Type 1 human immunodeficiency virus (HIV-1) and hepatitis C virus (HCV) are deadly bloodborne-transmitting pathogens. Due to sharing the routes of transmission, co-infection of HIV-1 and HCV is common with a high rate. Co-infection of HCV affects morbidity and mortality of patients with AIDS and impairs their tolerance to antiretroviral therapy. In this study, the roles of HCV proteins in the regulation of HIV-1 replication and the molecular mechanism involved in such regulation were investigated. We demonstrated that HCV NS3 protein stimulated HIV-1 LTR transcription and that HIV-1 Vpu protein was required for the activation of HIV-1 transcription regulated by HCV NS3/4A complex. Further study revealed that Vpu mediated ubiquitination-associated degradation of NS4A, detached NS3/4A complex and release NS3 for nuclear translocation. Since both degradation of NS4A and activation of HIV-1 LTR were closely correlated and mediated by Vpu, we proposed that Vpu impairs the stability of NS4A and releases NS3 from NS3/4A complex for the stimulation of HIV-1 transcription. This study enriched our understanding on HIV-1/HCV co-infection and provided new insights in molecular mechanism involved in the co-infection of the two viruses.
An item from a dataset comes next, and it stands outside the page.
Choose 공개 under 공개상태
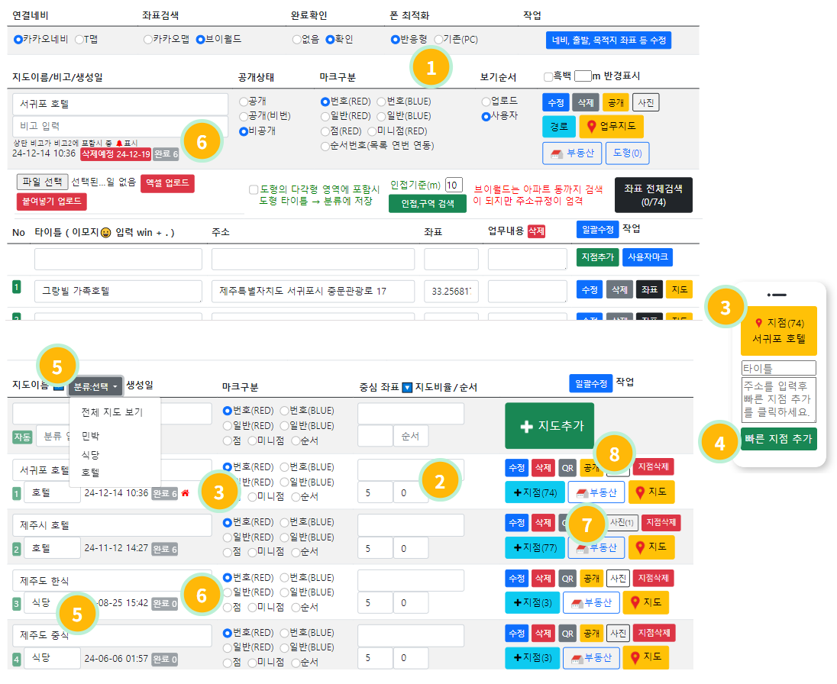 pyautogui.click(x=244, y=101)
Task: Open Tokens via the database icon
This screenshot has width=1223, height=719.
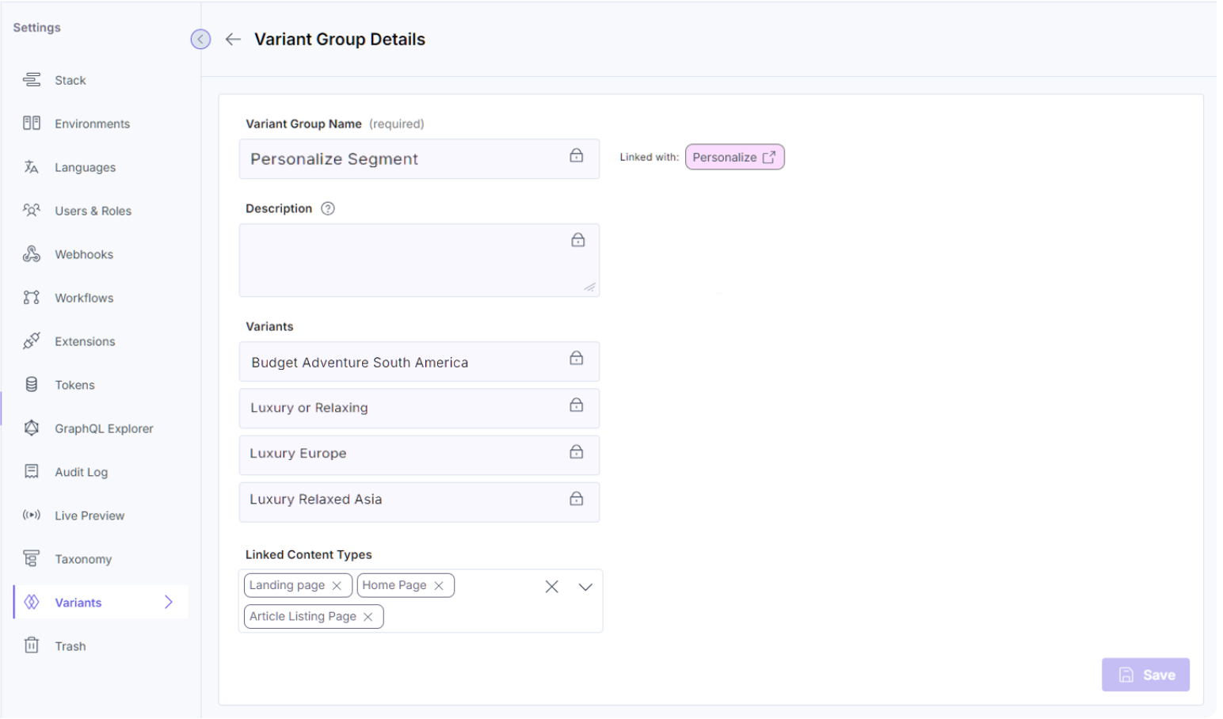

► We discovered that HCV NS3 stimulates the transcription of HIV-1 LTR. ► We showed that HIV-1 Vpu involves in activating HIV-1 LTR regulated by HCV NS3/4A. ► Our result indicated that Vpu mediates ubiquitination-associated degradation of NS4A. ► Vpu detaches NS3/4A complex resulted in releasing NS3 for nuclear translocation. ► Our work provides new insights into the co-infection of HIV-1/HCV.